• **DATA TO USE**
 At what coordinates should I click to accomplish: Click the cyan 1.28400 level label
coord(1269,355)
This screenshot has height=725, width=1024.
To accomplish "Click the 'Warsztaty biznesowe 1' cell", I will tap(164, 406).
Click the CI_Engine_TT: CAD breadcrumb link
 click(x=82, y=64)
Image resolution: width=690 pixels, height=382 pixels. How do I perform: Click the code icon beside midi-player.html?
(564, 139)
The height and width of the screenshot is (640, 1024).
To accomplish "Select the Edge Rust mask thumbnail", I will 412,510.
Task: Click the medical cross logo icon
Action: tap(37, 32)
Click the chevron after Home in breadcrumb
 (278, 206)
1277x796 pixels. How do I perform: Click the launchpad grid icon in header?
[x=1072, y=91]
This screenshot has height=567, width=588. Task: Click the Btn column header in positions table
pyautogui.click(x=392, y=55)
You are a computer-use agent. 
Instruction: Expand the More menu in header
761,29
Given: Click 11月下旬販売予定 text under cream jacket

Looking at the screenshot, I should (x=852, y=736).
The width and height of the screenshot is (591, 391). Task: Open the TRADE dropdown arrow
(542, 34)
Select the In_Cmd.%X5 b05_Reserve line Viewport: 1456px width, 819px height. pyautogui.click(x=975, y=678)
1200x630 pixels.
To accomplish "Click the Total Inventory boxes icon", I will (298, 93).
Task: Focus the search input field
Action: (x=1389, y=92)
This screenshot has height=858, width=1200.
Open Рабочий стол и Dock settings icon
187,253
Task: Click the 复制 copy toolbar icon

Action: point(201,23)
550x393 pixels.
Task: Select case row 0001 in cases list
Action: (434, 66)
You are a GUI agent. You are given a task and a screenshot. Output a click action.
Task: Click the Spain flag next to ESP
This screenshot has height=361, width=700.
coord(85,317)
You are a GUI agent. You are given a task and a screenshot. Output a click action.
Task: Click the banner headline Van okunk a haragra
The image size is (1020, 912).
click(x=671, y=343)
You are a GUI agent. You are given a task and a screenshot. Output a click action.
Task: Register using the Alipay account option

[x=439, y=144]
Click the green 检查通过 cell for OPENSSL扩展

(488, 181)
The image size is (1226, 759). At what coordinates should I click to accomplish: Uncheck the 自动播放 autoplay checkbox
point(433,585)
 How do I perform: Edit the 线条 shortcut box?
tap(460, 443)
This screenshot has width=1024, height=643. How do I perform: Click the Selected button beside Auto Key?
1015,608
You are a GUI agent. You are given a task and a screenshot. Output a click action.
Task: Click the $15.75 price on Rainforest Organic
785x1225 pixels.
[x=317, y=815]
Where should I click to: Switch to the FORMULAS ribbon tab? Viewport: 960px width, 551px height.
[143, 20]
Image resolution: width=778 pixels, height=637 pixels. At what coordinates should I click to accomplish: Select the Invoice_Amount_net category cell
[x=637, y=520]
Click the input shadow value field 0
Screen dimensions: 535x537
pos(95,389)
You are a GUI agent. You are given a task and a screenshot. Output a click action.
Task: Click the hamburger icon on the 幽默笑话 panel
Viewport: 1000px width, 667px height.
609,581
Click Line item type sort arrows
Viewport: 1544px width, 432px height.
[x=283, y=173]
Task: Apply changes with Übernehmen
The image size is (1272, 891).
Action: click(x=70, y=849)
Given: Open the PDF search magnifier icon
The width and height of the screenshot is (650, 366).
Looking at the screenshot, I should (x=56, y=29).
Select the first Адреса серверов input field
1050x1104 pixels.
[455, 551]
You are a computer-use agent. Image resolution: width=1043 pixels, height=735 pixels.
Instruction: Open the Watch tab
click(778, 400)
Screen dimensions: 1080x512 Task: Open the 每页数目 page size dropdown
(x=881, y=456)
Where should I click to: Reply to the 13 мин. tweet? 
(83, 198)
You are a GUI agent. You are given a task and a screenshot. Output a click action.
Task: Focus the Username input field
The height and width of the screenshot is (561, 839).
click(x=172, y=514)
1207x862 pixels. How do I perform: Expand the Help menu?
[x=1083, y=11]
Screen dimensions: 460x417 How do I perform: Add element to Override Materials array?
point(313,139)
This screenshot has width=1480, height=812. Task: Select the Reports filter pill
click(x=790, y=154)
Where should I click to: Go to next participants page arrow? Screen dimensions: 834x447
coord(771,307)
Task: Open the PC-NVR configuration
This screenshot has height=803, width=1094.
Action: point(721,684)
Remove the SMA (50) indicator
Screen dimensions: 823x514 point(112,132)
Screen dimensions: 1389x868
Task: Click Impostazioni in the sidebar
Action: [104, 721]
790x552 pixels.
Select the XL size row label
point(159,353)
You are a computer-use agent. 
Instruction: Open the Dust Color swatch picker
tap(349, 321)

• **DIRECTIONS FOR THIS TASK**
All of the records above must be reproduced exactly.

• **EXERCISE OUTPUT**
 At what coordinates should I click to accomplish: Click the cyan 1.28400 level label
coord(1269,355)
This screenshot has height=725, width=1024.
To accomplish "Click the 'Warsztaty biznesowe 1' cell", I will tap(164, 406).
Click the CI_Engine_TT: CAD breadcrumb link
 click(x=82, y=64)
Image resolution: width=690 pixels, height=382 pixels. How do I perform: Click the code icon beside midi-player.html?
(564, 139)
The height and width of the screenshot is (640, 1024).
To accomplish "Select the Edge Rust mask thumbnail", I will 412,510.
Task: Click the medical cross logo icon
Action: tap(37, 32)
Click the chevron after Home in breadcrumb
 (278, 206)
1277x796 pixels. How do I perform: Click the launchpad grid icon in header?
[x=1072, y=91]
This screenshot has height=567, width=588. Task: Click the Btn column header in positions table
pyautogui.click(x=392, y=55)
You are a computer-use agent. 
Instruction: Expand the More menu in header
761,29
Given: Click 11月下旬販売予定 text under cream jacket

Looking at the screenshot, I should (x=852, y=736).
The width and height of the screenshot is (591, 391). Task: Open the TRADE dropdown arrow
(542, 34)
Select the In_Cmd.%X5 b05_Reserve line Viewport: 1456px width, 819px height. pyautogui.click(x=975, y=678)
1200x630 pixels.
To accomplish "Click the Total Inventory boxes icon", I will (298, 93).
Task: Focus the search input field
Action: (x=1389, y=92)
This screenshot has height=858, width=1200.
Open Рабочий стол и Dock settings icon
187,253
Task: Click the 复制 copy toolbar icon

Action: point(201,23)
550x393 pixels.
Task: Select case row 0001 in cases list
Action: (434, 66)
You are a GUI agent. You are given a task and a screenshot. Output a click action.
Task: Click the Spain flag next to ESP
This screenshot has height=361, width=700.
coord(85,317)
You are a GUI agent. You are given a task and a screenshot. Output a click action.
Task: Click the banner headline Van okunk a haragra
The image size is (1020, 912).
click(x=671, y=343)
You are a GUI agent. You are given a task and a screenshot. Output a click action.
Task: Register using the Alipay account option

[x=439, y=144]
Click the green 检查通过 cell for OPENSSL扩展

(488, 181)
The image size is (1226, 759). At what coordinates should I click to accomplish: Uncheck the 自动播放 autoplay checkbox
point(433,585)
 How do I perform: Edit the 线条 shortcut box?
tap(460, 443)
This screenshot has width=1024, height=643. How do I perform: Click the Selected button beside Auto Key?
1015,608
You are a GUI agent. You are given a task and a screenshot. Output a click action.
Task: Click the $15.75 price on Rainforest Organic
785x1225 pixels.
[x=317, y=815]
Where should I click to: Switch to the FORMULAS ribbon tab? Viewport: 960px width, 551px height.
[143, 20]
Image resolution: width=778 pixels, height=637 pixels. At what coordinates should I click to accomplish: Select the Invoice_Amount_net category cell
[x=637, y=520]
Click the input shadow value field 0
Screen dimensions: 535x537
pos(95,389)
You are a GUI agent. You are given a task and a screenshot. Output a click action.
Task: Click the hamburger icon on the 幽默笑话 panel
Viewport: 1000px width, 667px height.
609,581
Click Line item type sort arrows
Viewport: 1544px width, 432px height.
[x=283, y=173]
Task: Apply changes with Übernehmen
The image size is (1272, 891).
Action: click(x=70, y=849)
Given: Open the PDF search magnifier icon
The width and height of the screenshot is (650, 366).
Looking at the screenshot, I should (x=56, y=29).
Select the first Адреса серверов input field
1050x1104 pixels.
[455, 551]
You are a computer-use agent. Image resolution: width=1043 pixels, height=735 pixels.
Instruction: Open the Watch tab
click(778, 400)
Screen dimensions: 1080x512 Task: Open the 每页数目 page size dropdown
(x=881, y=456)
Where should I click to: Reply to the 13 мин. tweet? 
(83, 198)
You are a GUI agent. You are given a task and a screenshot. Output a click action.
Task: Focus the Username input field
The height and width of the screenshot is (561, 839).
click(x=172, y=514)
1207x862 pixels. How do I perform: Expand the Help menu?
[x=1083, y=11]
Screen dimensions: 460x417 How do I perform: Add element to Override Materials array?
point(313,139)
This screenshot has width=1480, height=812. Task: Select the Reports filter pill
click(x=790, y=154)
Where should I click to: Go to next participants page arrow? Screen dimensions: 834x447
coord(771,307)
Task: Open the PC-NVR configuration
This screenshot has height=803, width=1094.
Action: point(721,684)
Remove the SMA (50) indicator
Screen dimensions: 823x514 point(112,132)
Screen dimensions: 1389x868
Task: Click Impostazioni in the sidebar
Action: [104, 721]
790x552 pixels.
Select the XL size row label
point(159,353)
You are a computer-use agent. 
Instruction: Open the Dust Color swatch picker
tap(349, 321)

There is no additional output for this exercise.